Requirements
Extract every line of text from all the rows and reproduce each one verbatim, omitting the pictures.

Source records:
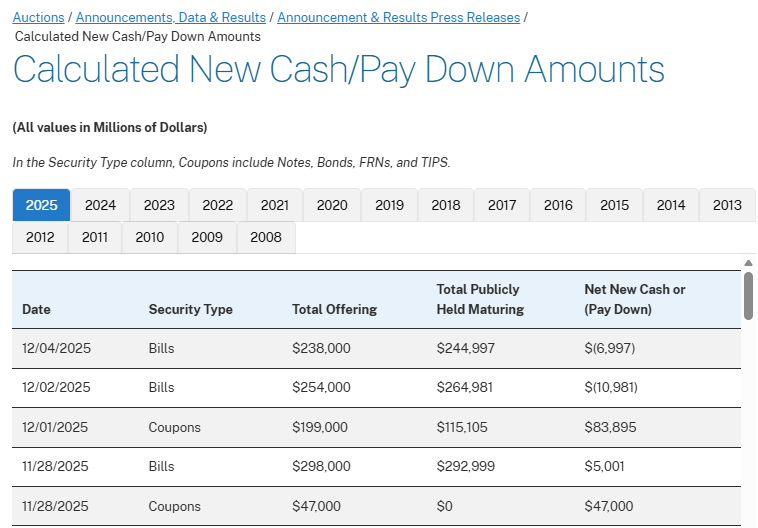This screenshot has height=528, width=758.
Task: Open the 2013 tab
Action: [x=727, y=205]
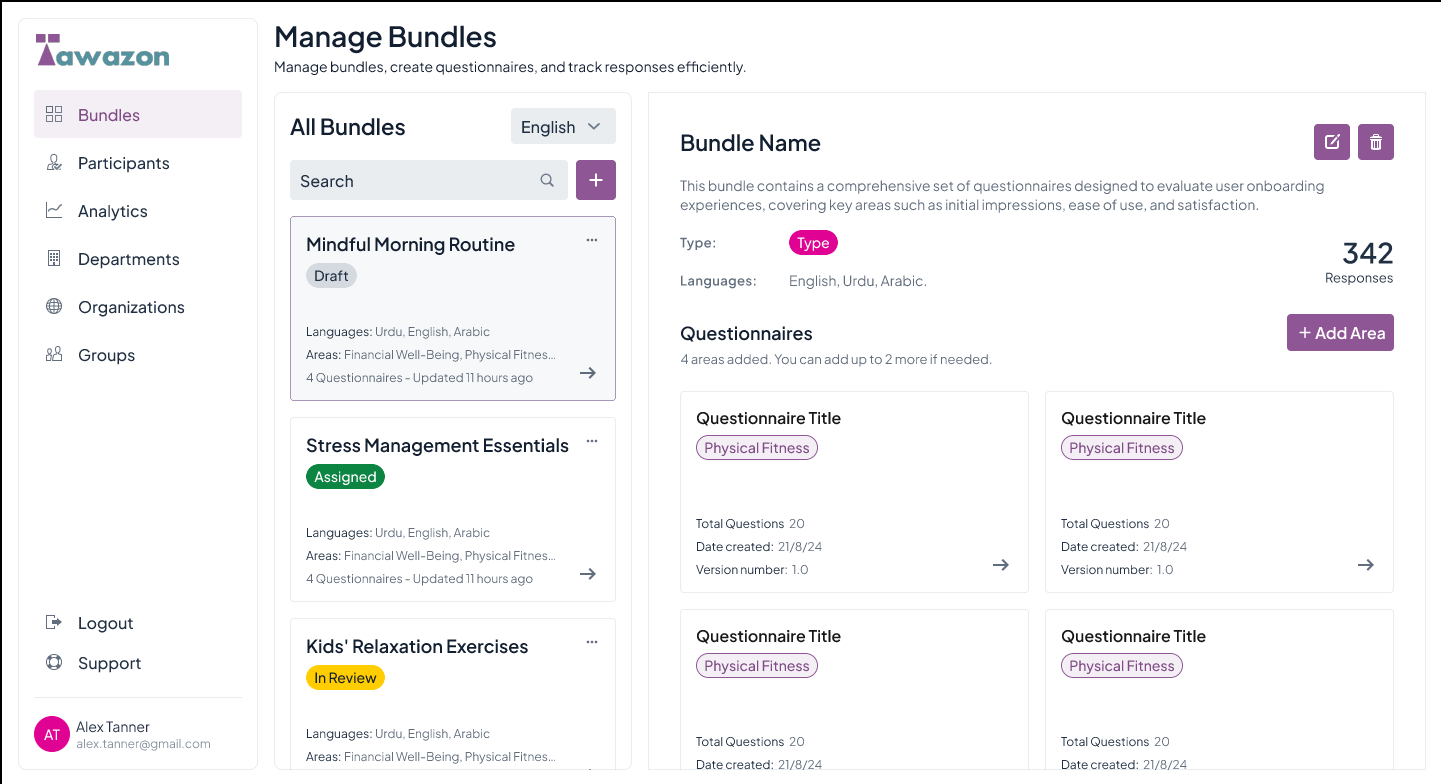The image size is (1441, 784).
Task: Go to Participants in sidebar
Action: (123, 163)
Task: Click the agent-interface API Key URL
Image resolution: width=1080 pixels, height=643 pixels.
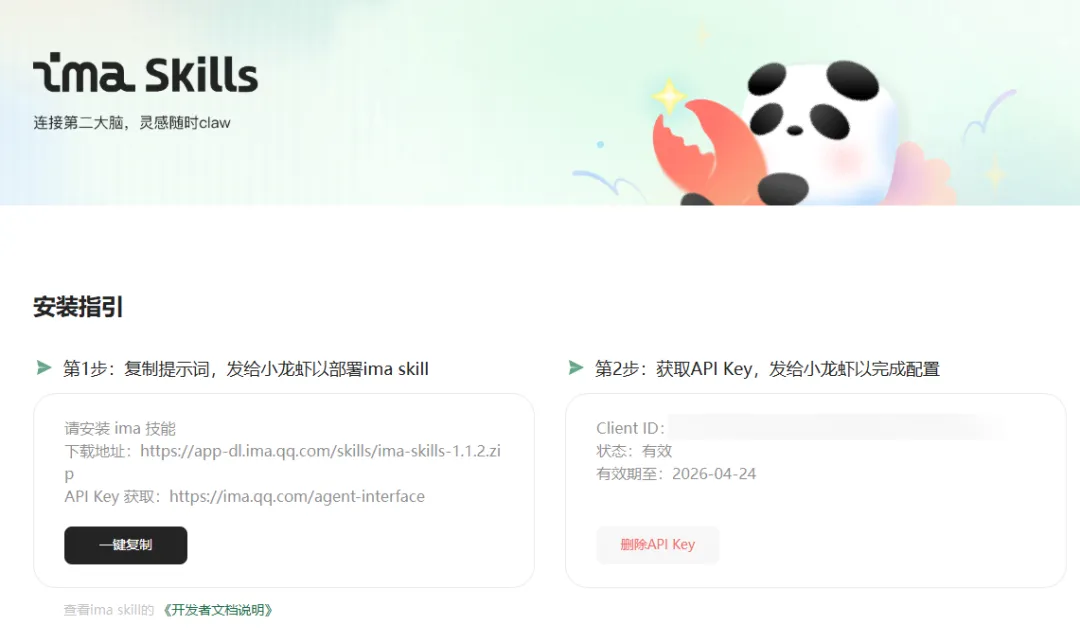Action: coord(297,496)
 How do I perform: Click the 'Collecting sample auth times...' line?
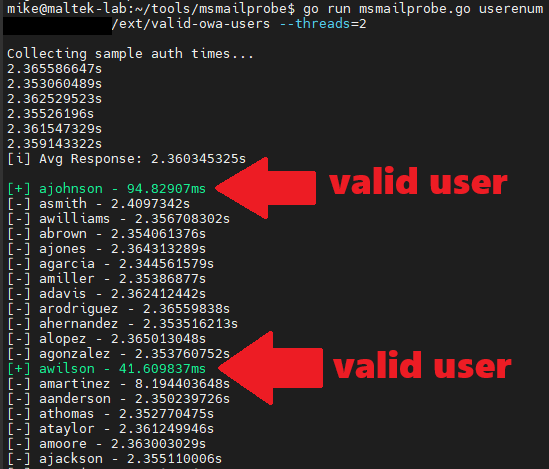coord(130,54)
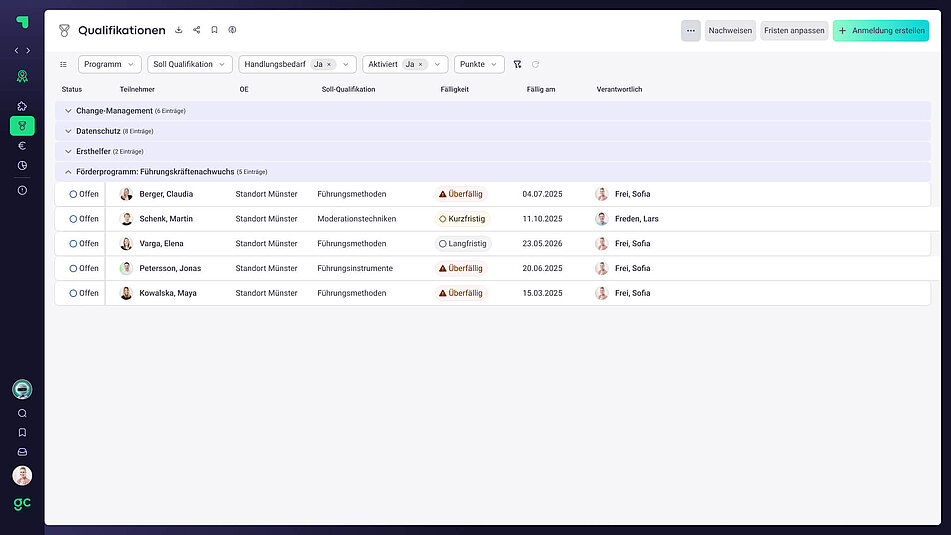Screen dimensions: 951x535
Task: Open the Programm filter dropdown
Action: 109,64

Result of the exercise
This screenshot has height=528, width=758.
Task: Open the 2013 tab
Action: [x=727, y=205]
The image size is (1441, 784).
Task: Go to Participants in sidebar
Action: (123, 163)
Task: Click the agent-interface API Key URL
Image resolution: width=1080 pixels, height=643 pixels.
Action: coord(297,496)
 How do I perform: Click the 'Collecting sample auth times...' line?
coord(130,54)
Screen dimensions: 951x535
Task: Open the Programm filter dropdown
Action: 109,64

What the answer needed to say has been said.